Cardinal Health’s at-Home solutions is a key driver of profitability and growth, attributing 17% of enterprise profits to this segment, despite it accounting for only 2% of total revenue, Hollar said.
“I often refer to [at-Home solutions] as small but mighty,” Hollar said.
Cardinal Health has begun constructing a 340,000-square-foot distribution center in Fort Worth, Texas, to support its at-Home solutions business, which will consolidate two existing warehouses, adding 74,000 square feet of inventory capacity and shipping 10,000 packages daily to patients nationwide, according to the company.
Diabetes-related products like continuous glucose monitors (CGMs) are a particular growth area, with Cardinal Health’s acquisition of Advanced Diabetes Supply Group (ADSG), a national distributor of durable medical equipment, specializing in diabetes supplies.
The acquisition will add approximately $1 billion in incremental revenue to Cardinal Health’s at-Home solutions business, while requiring just 2% of the company’s distribution capacity, Hollar said.
“So we anticipate that that double-digit growth rate will continue for the next several years,” he said.
The acquisition also complements Cardinal Health’s existing strengths, merging ADSG’s Medicare expertise with Cardinal Health’s commercial payer relationships, he added.
“What neither of us do is actually go into the home,” Hollar said. “We don’t have our own people that go into the home. We don’t have our own equipment, capital, rent, or leasing type of models. … It’s very much a capital-light model, just like our own model, leveraging complex logistics capabilities.”

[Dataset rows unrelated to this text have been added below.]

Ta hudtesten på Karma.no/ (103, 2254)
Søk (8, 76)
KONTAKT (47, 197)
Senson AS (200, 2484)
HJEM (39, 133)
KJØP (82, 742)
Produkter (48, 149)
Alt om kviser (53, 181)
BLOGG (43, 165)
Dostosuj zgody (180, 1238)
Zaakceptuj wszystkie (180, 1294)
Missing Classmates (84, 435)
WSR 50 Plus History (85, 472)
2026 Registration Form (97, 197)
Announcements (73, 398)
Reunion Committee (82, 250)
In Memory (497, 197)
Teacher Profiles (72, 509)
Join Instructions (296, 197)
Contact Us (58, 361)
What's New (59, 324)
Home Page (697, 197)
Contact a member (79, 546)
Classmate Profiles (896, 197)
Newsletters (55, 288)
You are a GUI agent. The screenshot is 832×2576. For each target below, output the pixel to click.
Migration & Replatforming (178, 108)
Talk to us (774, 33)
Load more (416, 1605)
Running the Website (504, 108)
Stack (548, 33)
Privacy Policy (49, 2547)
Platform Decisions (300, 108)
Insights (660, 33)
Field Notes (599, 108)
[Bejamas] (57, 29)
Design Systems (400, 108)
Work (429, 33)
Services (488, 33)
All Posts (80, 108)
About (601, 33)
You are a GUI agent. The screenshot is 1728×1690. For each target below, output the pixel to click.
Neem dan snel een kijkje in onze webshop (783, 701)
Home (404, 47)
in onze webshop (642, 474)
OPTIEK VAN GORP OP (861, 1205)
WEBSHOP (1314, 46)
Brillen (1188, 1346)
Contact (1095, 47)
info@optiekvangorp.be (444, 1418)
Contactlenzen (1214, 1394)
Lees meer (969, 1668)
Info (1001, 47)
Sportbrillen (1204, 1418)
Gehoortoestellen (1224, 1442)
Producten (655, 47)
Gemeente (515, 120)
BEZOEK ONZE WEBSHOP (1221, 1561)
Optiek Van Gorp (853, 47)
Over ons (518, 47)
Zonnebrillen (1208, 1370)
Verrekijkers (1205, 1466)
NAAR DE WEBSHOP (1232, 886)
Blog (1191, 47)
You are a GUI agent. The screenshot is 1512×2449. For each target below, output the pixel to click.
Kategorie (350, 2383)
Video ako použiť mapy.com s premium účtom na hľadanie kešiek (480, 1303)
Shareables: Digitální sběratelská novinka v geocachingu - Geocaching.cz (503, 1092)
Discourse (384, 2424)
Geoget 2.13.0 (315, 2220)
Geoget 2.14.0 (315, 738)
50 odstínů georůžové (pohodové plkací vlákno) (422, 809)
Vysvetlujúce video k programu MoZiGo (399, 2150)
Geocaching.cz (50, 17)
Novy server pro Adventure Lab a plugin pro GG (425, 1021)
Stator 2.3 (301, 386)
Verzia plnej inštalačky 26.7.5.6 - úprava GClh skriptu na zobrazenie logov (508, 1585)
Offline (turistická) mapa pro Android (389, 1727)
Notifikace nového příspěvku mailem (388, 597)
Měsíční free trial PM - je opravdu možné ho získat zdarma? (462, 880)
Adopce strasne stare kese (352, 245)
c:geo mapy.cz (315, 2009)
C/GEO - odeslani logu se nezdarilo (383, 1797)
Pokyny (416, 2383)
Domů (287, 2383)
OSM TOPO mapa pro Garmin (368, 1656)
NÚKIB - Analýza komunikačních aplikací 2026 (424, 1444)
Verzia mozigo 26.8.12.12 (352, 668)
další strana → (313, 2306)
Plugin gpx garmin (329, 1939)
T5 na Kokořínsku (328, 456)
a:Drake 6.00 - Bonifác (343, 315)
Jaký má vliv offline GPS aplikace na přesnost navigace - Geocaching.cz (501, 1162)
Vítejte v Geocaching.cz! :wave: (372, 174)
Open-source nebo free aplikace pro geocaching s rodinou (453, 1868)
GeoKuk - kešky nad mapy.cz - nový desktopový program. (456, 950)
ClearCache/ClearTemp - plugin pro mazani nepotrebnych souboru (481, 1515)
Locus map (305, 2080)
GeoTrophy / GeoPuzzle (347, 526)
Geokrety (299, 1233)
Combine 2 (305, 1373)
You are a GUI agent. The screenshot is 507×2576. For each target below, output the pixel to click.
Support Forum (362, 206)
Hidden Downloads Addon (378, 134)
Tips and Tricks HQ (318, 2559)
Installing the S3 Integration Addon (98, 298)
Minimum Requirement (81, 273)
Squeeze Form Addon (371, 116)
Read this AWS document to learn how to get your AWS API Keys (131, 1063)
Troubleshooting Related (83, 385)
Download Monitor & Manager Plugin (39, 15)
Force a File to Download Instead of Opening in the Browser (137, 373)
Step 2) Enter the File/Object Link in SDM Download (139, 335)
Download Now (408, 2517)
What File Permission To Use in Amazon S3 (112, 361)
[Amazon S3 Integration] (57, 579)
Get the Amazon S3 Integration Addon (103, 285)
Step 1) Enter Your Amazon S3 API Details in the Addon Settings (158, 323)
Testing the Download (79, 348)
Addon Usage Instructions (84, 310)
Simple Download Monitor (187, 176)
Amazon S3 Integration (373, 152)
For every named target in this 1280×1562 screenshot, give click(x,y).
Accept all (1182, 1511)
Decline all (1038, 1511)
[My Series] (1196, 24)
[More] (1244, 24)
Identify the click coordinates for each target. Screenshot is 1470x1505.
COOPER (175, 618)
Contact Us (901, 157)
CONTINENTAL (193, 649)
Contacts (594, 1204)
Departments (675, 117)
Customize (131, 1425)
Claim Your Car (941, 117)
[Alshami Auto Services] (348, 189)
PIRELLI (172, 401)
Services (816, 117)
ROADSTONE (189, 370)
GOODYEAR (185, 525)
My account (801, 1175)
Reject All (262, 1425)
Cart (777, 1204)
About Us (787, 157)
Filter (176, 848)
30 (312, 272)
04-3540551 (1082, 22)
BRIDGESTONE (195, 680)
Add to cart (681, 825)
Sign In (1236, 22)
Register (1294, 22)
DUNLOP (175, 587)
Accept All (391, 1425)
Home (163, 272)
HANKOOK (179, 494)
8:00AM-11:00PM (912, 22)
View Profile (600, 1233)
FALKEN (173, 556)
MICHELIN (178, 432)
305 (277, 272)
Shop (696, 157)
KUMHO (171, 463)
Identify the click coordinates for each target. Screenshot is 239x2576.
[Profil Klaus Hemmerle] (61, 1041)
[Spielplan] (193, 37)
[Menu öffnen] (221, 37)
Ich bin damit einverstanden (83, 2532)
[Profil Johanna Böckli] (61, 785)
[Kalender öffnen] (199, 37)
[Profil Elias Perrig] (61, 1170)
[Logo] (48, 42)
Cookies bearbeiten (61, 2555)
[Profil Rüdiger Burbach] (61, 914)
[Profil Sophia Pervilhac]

Cardinal Health is also doubling down on specialty physician support through targeted acquisitions, including GI Alliance and Integrated Oncology Network, Hollar said.
“Our aim is to empower specialty physicians to focus on patient care while leveraging Cardinal Health’s scale and technology to manage the business aspects,” Hollar said.
GLP-1 medications are also a part of the company’s growth strategy, despite lower operating profit margins, Hollar said. While GLP-1s require resource-intensive logistics, such as refrigeration and specialized handling, their high volume enhances the company’s operational efficiency, Hollar said.
And future developments, like oral GLP-1 formulations, could simplify distribution and reduce costs further, he added.
“What comes with [oral GLP-1s] is a simplified, more simplified distribution process, which I would expect would be better for us, so we could use that refrigeration capacity for other products and have less investments,” he said.